→ **What this task involves**:
Find the line with "Viewport: 1568px width, 531px" in the data below. Repeat it and every line after it up to the end, exactly, but drop the pictures.

*** Entries supplied

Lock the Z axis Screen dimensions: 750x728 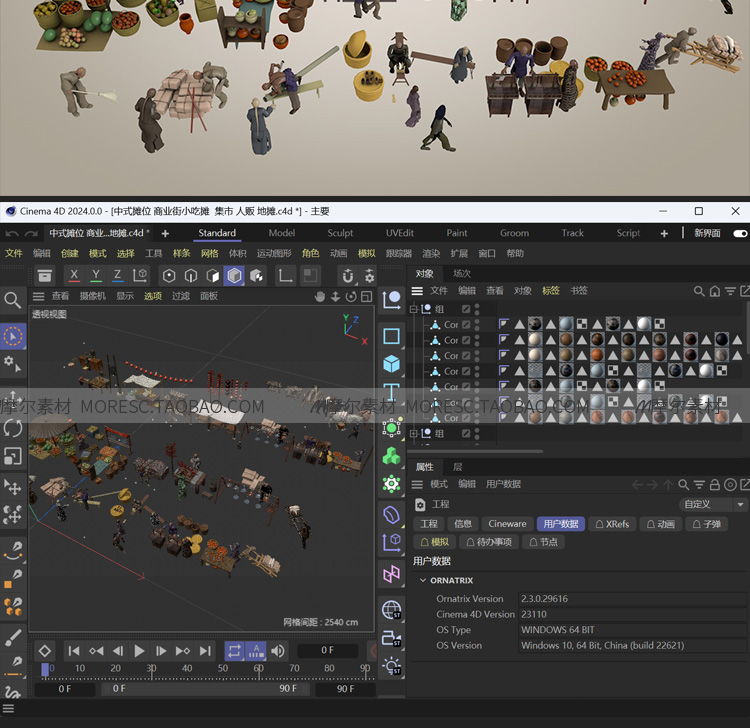(117, 275)
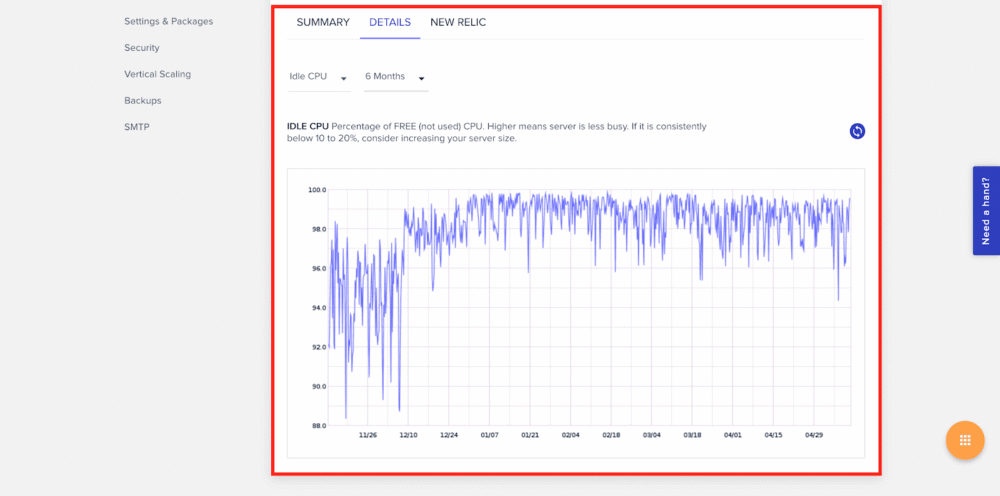Open the Security sidebar section

coord(142,48)
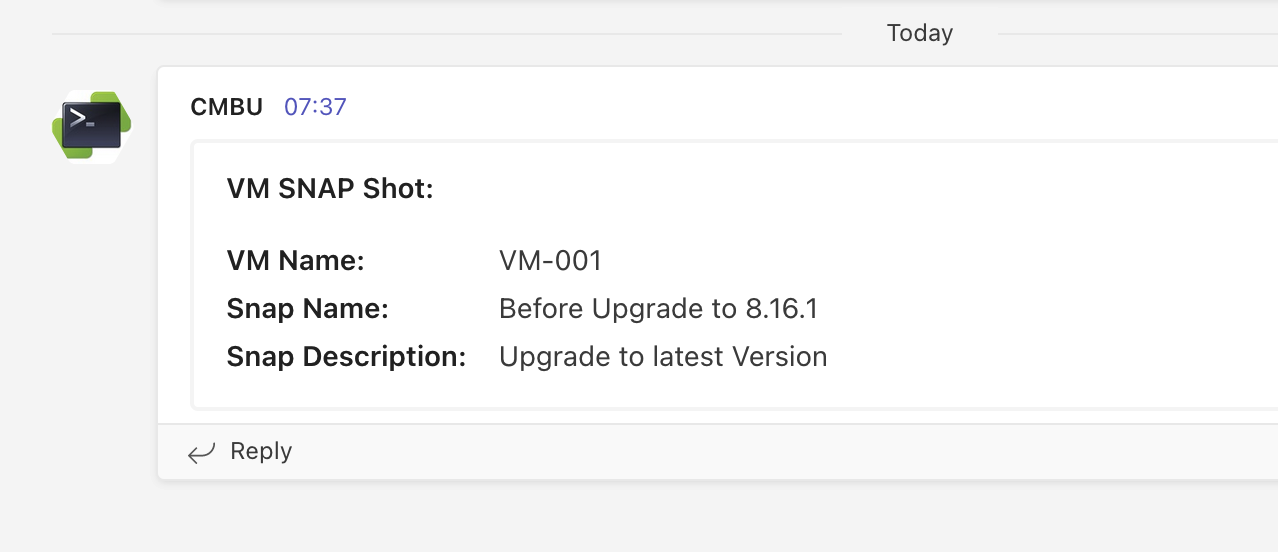Click the reply arrow icon
The width and height of the screenshot is (1278, 552).
pyautogui.click(x=201, y=453)
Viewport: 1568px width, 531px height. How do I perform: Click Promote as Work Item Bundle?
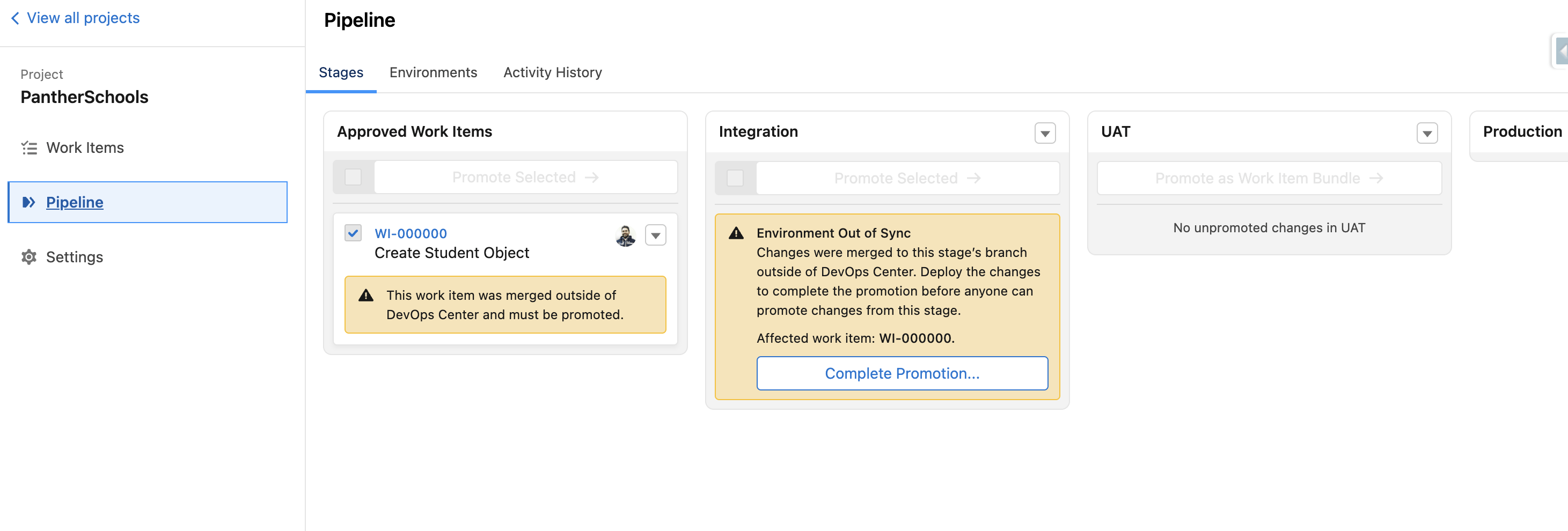coord(1269,178)
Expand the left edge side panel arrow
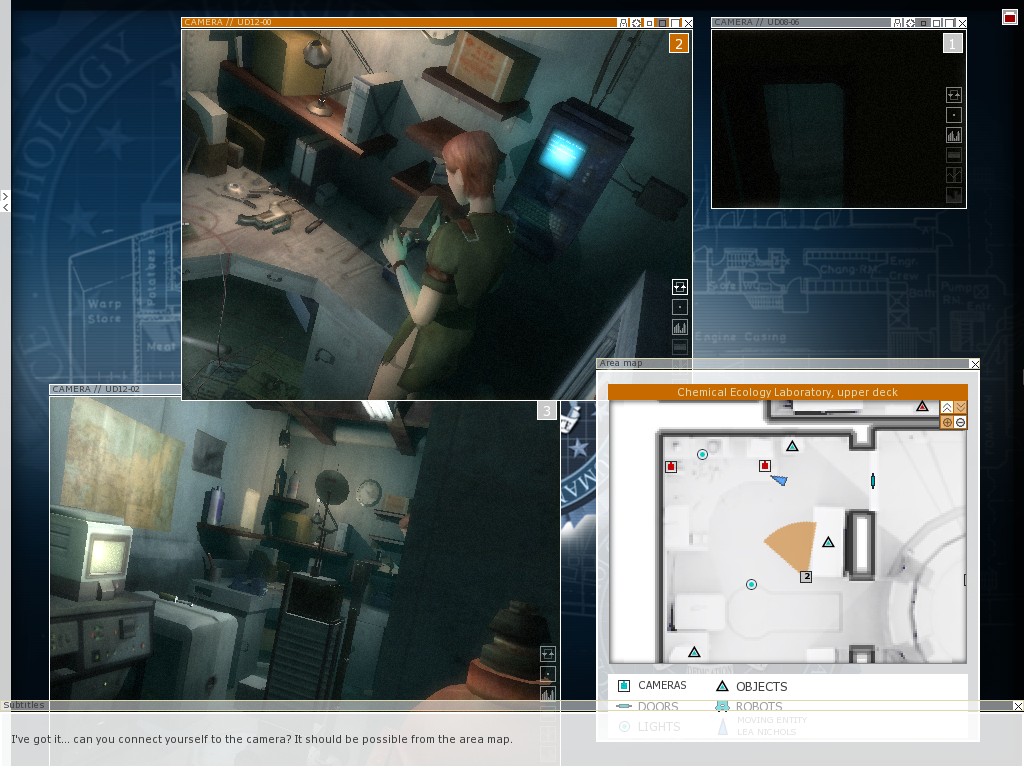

******

→ **Response area**:
Viewport: 1568px width, 531px height. How do I perform: Click Promote as Work Item Bundle?
coord(1269,178)
Expand the left edge side panel arrow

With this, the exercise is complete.